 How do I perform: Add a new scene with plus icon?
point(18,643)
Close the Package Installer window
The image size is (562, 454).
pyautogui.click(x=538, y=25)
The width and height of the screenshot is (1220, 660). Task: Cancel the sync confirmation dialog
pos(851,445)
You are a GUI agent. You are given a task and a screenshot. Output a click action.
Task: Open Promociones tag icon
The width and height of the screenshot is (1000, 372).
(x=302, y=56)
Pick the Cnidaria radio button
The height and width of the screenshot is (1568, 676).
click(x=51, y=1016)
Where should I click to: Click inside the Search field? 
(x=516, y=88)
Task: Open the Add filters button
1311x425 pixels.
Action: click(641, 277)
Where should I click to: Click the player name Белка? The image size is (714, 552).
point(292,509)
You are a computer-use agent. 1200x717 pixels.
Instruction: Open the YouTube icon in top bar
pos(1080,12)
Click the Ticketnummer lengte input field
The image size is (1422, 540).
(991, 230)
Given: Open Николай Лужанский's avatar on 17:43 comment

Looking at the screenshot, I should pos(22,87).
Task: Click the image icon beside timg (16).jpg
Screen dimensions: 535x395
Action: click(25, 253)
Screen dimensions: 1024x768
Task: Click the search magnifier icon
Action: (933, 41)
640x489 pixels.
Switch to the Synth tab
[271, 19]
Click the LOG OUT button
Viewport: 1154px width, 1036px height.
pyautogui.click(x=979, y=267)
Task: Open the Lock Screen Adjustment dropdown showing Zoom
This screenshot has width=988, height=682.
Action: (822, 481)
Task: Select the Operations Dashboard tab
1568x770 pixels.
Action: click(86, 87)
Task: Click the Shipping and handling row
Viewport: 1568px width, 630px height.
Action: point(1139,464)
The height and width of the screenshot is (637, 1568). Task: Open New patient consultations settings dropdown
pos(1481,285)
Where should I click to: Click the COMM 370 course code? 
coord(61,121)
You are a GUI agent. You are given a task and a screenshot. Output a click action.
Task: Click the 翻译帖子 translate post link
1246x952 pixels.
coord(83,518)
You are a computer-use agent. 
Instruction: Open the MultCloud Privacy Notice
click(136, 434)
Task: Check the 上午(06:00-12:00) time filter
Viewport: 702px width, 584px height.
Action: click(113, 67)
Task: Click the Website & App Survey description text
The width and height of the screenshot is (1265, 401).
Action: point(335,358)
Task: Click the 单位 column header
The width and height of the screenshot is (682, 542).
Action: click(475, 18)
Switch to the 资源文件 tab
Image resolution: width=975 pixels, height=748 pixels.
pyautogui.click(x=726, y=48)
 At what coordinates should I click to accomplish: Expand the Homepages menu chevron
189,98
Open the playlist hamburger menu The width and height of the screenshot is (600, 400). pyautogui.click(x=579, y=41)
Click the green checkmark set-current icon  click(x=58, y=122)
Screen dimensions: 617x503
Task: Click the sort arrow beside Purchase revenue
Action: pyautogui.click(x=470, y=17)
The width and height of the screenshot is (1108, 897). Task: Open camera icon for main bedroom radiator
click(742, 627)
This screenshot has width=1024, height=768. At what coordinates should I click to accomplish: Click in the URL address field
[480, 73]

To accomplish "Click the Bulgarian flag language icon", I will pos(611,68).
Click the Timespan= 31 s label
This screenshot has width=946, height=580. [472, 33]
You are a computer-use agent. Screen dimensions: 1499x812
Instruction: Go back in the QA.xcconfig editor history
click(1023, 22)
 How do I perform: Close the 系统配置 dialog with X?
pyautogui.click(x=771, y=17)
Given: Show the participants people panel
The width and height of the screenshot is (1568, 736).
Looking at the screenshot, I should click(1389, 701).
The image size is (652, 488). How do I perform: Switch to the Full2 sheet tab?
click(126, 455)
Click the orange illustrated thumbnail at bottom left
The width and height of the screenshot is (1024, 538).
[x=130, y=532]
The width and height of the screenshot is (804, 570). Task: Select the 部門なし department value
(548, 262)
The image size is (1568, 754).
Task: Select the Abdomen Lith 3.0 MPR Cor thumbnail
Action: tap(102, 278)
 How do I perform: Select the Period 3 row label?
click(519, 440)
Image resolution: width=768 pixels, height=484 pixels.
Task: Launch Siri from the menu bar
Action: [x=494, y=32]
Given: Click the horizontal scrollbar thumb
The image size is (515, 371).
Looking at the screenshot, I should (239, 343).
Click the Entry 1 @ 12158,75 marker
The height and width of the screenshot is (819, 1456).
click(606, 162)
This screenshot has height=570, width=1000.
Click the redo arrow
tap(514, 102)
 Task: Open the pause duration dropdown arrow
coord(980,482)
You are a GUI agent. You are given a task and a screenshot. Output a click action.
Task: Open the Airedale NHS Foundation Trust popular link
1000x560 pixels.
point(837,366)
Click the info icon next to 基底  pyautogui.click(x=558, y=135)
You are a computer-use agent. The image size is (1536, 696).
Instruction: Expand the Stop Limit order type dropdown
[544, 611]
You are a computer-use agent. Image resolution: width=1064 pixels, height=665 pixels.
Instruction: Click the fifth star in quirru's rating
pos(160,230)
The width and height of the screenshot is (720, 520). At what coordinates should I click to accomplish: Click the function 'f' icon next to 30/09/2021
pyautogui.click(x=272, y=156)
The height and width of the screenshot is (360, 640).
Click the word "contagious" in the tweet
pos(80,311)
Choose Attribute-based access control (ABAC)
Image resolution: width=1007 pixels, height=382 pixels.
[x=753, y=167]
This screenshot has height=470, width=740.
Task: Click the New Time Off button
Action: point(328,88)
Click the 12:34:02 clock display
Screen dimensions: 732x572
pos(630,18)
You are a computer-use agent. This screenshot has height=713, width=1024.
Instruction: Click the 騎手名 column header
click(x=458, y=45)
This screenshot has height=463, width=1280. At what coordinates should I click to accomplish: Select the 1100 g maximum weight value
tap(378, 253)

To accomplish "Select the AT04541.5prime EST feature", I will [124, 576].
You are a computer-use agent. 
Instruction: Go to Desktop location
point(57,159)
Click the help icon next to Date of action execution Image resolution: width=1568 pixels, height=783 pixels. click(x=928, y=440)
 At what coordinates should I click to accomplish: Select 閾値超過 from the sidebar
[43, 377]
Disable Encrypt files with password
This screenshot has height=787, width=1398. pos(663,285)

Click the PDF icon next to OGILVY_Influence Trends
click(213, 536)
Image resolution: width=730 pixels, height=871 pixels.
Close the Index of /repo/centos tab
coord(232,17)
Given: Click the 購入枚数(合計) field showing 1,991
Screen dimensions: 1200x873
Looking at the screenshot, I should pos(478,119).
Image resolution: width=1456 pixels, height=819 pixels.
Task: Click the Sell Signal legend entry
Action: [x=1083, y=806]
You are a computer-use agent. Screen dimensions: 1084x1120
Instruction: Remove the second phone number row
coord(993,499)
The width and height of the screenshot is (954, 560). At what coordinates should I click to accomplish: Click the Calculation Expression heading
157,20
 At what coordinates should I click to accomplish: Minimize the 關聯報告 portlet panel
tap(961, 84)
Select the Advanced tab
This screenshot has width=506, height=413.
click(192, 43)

____

■ EXERCISE PROMPT
Write out the material from the first line to the last, exactly.

■ RESULT FOR THIS EXERCISE
 How do I perform: Add a new scene with plus icon?
point(18,643)
Close the Package Installer window
The image size is (562, 454).
pyautogui.click(x=538, y=25)
The width and height of the screenshot is (1220, 660). Task: Cancel the sync confirmation dialog
pos(851,445)
You are a GUI agent. You are given a task and a screenshot. Output a click action.
Task: Open Promociones tag icon
The width and height of the screenshot is (1000, 372).
(x=302, y=56)
Pick the Cnidaria radio button
The height and width of the screenshot is (1568, 676).
click(x=51, y=1016)
Where should I click to: Click inside the Search field? 
(x=516, y=88)
Task: Open the Add filters button
1311x425 pixels.
Action: click(641, 277)
Where should I click to: Click the player name Белка? The image size is (714, 552).
point(292,509)
You are a computer-use agent. 1200x717 pixels.
Instruction: Open the YouTube icon in top bar
pos(1080,12)
Click the Ticketnummer lengte input field
The image size is (1422, 540).
(991, 230)
Given: Open Николай Лужанский's avatar on 17:43 comment

Looking at the screenshot, I should pos(22,87).
Task: Click the image icon beside timg (16).jpg
Screen dimensions: 535x395
Action: click(25, 253)
Screen dimensions: 1024x768
Task: Click the search magnifier icon
Action: (933, 41)
640x489 pixels.
Switch to the Synth tab
[271, 19]
Click the LOG OUT button
Viewport: 1154px width, 1036px height.
pyautogui.click(x=979, y=267)
Task: Open the Lock Screen Adjustment dropdown showing Zoom
This screenshot has width=988, height=682.
Action: (822, 481)
Task: Select the Operations Dashboard tab
1568x770 pixels.
Action: click(86, 87)
Task: Click the Shipping and handling row
Viewport: 1568px width, 630px height.
Action: point(1139,464)
The height and width of the screenshot is (637, 1568). Task: Open New patient consultations settings dropdown
pos(1481,285)
Where should I click to: Click the COMM 370 course code? 
coord(61,121)
You are a GUI agent. You are given a task and a screenshot. Output a click action.
Task: Click the 翻译帖子 translate post link
1246x952 pixels.
coord(83,518)
You are a computer-use agent. 
Instruction: Open the MultCloud Privacy Notice
click(136, 434)
Task: Check the 上午(06:00-12:00) time filter
Viewport: 702px width, 584px height.
Action: click(113, 67)
Task: Click the Website & App Survey description text
The width and height of the screenshot is (1265, 401).
Action: point(335,358)
Task: Click the 单位 column header
The width and height of the screenshot is (682, 542).
Action: click(475, 18)
Switch to the 资源文件 tab
Image resolution: width=975 pixels, height=748 pixels.
pyautogui.click(x=726, y=48)
 At what coordinates should I click to accomplish: Expand the Homepages menu chevron
189,98
Open the playlist hamburger menu The width and height of the screenshot is (600, 400). pyautogui.click(x=579, y=41)
Click the green checkmark set-current icon  click(x=58, y=122)
Screen dimensions: 617x503
Task: Click the sort arrow beside Purchase revenue
Action: pyautogui.click(x=470, y=17)
The width and height of the screenshot is (1108, 897). Task: Open camera icon for main bedroom radiator
click(742, 627)
This screenshot has width=1024, height=768. At what coordinates should I click to accomplish: Click in the URL address field
[480, 73]

To accomplish "Click the Bulgarian flag language icon", I will pos(611,68).
Click the Timespan= 31 s label
This screenshot has width=946, height=580. [472, 33]
You are a computer-use agent. Screen dimensions: 1499x812
Instruction: Go back in the QA.xcconfig editor history
click(1023, 22)
 How do I perform: Close the 系统配置 dialog with X?
pyautogui.click(x=771, y=17)
Given: Show the participants people panel
The width and height of the screenshot is (1568, 736).
Looking at the screenshot, I should click(1389, 701).
The image size is (652, 488). How do I perform: Switch to the Full2 sheet tab?
click(126, 455)
Click the orange illustrated thumbnail at bottom left
The width and height of the screenshot is (1024, 538).
[x=130, y=532]
The width and height of the screenshot is (804, 570). Task: Select the 部門なし department value
(548, 262)
The image size is (1568, 754).
Task: Select the Abdomen Lith 3.0 MPR Cor thumbnail
Action: tap(102, 278)
 How do I perform: Select the Period 3 row label?
click(519, 440)
Image resolution: width=768 pixels, height=484 pixels.
Task: Launch Siri from the menu bar
Action: [x=494, y=32]
Given: Click the horizontal scrollbar thumb
The image size is (515, 371).
Looking at the screenshot, I should (239, 343).
Click the Entry 1 @ 12158,75 marker
The height and width of the screenshot is (819, 1456).
click(606, 162)
This screenshot has height=570, width=1000.
Click the redo arrow
tap(514, 102)
 Task: Open the pause duration dropdown arrow
coord(980,482)
You are a GUI agent. You are given a task and a screenshot. Output a click action.
Task: Open the Airedale NHS Foundation Trust popular link
1000x560 pixels.
point(837,366)
Click the info icon next to 基底  pyautogui.click(x=558, y=135)
You are a computer-use agent. The image size is (1536, 696).
Instruction: Expand the Stop Limit order type dropdown
[544, 611]
You are a computer-use agent. Image resolution: width=1064 pixels, height=665 pixels.
Instruction: Click the fifth star in quirru's rating
pos(160,230)
The width and height of the screenshot is (720, 520). At what coordinates should I click to accomplish: Click the function 'f' icon next to 30/09/2021
pyautogui.click(x=272, y=156)
The height and width of the screenshot is (360, 640).
Click the word "contagious" in the tweet
pos(80,311)
Choose Attribute-based access control (ABAC)
Image resolution: width=1007 pixels, height=382 pixels.
[x=753, y=167]
This screenshot has height=470, width=740.
Task: Click the New Time Off button
Action: point(328,88)
Click the 12:34:02 clock display
Screen dimensions: 732x572
pos(630,18)
You are a computer-use agent. This screenshot has height=713, width=1024.
Instruction: Click the 騎手名 column header
click(x=458, y=45)
This screenshot has height=463, width=1280. At what coordinates should I click to accomplish: Select the 1100 g maximum weight value
tap(378, 253)

To accomplish "Select the AT04541.5prime EST feature", I will [124, 576].
You are a computer-use agent. 
Instruction: Go to Desktop location
point(57,159)
Click the help icon next to Date of action execution Image resolution: width=1568 pixels, height=783 pixels. click(x=928, y=440)
 At what coordinates should I click to accomplish: Select 閾値超過 from the sidebar
[43, 377]
Disable Encrypt files with password
This screenshot has height=787, width=1398. pos(663,285)

Click the PDF icon next to OGILVY_Influence Trends
click(213, 536)
Image resolution: width=730 pixels, height=871 pixels.
Close the Index of /repo/centos tab
coord(232,17)
Given: Click the 購入枚数(合計) field showing 1,991
Screen dimensions: 1200x873
Looking at the screenshot, I should pos(478,119).
Image resolution: width=1456 pixels, height=819 pixels.
Task: Click the Sell Signal legend entry
Action: [x=1083, y=806]
You are a computer-use agent. Screen dimensions: 1084x1120
Instruction: Remove the second phone number row
coord(993,499)
The width and height of the screenshot is (954, 560). At what coordinates should I click to accomplish: Click the Calculation Expression heading
157,20
 At what coordinates should I click to accomplish: Minimize the 關聯報告 portlet panel
tap(961, 84)
Select the Advanced tab
This screenshot has width=506, height=413.
click(192, 43)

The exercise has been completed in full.